■ WORKING DATA:

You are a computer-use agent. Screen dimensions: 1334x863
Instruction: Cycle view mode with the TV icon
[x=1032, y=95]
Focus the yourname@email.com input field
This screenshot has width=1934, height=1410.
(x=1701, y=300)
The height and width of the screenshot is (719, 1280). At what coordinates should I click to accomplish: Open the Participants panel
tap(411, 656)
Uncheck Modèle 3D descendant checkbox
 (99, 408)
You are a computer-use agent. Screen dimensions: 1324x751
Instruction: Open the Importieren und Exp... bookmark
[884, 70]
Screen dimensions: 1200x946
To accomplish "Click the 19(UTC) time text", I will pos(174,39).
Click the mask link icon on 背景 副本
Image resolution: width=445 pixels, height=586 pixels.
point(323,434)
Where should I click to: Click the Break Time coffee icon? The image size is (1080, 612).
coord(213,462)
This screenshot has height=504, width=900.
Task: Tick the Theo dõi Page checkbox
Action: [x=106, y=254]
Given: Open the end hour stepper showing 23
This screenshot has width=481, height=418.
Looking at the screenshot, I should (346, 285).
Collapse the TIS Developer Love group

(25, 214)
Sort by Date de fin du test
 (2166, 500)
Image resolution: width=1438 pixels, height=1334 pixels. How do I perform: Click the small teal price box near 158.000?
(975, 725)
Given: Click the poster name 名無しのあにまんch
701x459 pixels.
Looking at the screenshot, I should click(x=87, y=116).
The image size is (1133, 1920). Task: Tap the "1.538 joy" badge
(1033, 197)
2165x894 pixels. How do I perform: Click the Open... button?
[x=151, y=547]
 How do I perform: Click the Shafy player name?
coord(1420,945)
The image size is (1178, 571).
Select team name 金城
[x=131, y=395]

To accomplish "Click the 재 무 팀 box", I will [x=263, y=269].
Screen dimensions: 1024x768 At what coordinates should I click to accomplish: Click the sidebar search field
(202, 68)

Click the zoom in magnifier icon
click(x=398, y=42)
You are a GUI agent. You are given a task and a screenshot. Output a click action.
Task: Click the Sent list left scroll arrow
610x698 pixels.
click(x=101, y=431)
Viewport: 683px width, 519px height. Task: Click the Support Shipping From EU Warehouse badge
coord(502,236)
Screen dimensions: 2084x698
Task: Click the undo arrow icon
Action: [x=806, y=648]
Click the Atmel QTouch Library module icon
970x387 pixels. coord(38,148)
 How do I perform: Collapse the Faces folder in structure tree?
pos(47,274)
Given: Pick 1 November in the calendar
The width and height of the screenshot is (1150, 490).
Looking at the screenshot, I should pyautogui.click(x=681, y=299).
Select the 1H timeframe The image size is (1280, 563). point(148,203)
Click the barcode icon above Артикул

■ ASSIGNED TASK: Every entry should be given again exactly as written.

■ YOUR SOLUTION:
You are a computer-use agent. Screen dimensions: 1334x863
Instruction: Cycle view mode with the TV icon
[x=1032, y=95]
Focus the yourname@email.com input field
This screenshot has width=1934, height=1410.
(x=1701, y=300)
The height and width of the screenshot is (719, 1280). At what coordinates should I click to accomplish: Open the Participants panel
tap(411, 656)
Uncheck Modèle 3D descendant checkbox
 (99, 408)
You are a computer-use agent. Screen dimensions: 1324x751
Instruction: Open the Importieren und Exp... bookmark
[884, 70]
Screen dimensions: 1200x946
To accomplish "Click the 19(UTC) time text", I will pos(174,39).
Click the mask link icon on 背景 副本
Image resolution: width=445 pixels, height=586 pixels.
point(323,434)
Where should I click to: Click the Break Time coffee icon? The image size is (1080, 612).
coord(213,462)
This screenshot has height=504, width=900.
Task: Tick the Theo dõi Page checkbox
Action: [x=106, y=254]
Given: Open the end hour stepper showing 23
This screenshot has width=481, height=418.
Looking at the screenshot, I should (346, 285).
Collapse the TIS Developer Love group

(25, 214)
Sort by Date de fin du test
 (2166, 500)
Image resolution: width=1438 pixels, height=1334 pixels. How do I perform: Click the small teal price box near 158.000?
(975, 725)
Given: Click the poster name 名無しのあにまんch
701x459 pixels.
Looking at the screenshot, I should click(x=87, y=116).
The image size is (1133, 1920). Task: Tap the "1.538 joy" badge
(1033, 197)
2165x894 pixels. How do I perform: Click the Open... button?
[x=151, y=547]
 How do I perform: Click the Shafy player name?
coord(1420,945)
The image size is (1178, 571).
Select team name 金城
[x=131, y=395]

To accomplish "Click the 재 무 팀 box", I will [x=263, y=269].
Screen dimensions: 1024x768 At what coordinates should I click to accomplish: Click the sidebar search field
(202, 68)

Click the zoom in magnifier icon
click(x=398, y=42)
You are a GUI agent. You are given a task and a screenshot. Output a click action.
Task: Click the Sent list left scroll arrow
610x698 pixels.
click(x=101, y=431)
Viewport: 683px width, 519px height. Task: Click the Support Shipping From EU Warehouse badge
coord(502,236)
Screen dimensions: 2084x698
Task: Click the undo arrow icon
Action: [x=806, y=648]
Click the Atmel QTouch Library module icon
970x387 pixels. coord(38,148)
 How do I perform: Collapse the Faces folder in structure tree?
pos(47,274)
Given: Pick 1 November in the calendar
The width and height of the screenshot is (1150, 490).
Looking at the screenshot, I should pyautogui.click(x=681, y=299).
Select the 1H timeframe The image size is (1280, 563). point(148,203)
Click the barcode icon above Артикул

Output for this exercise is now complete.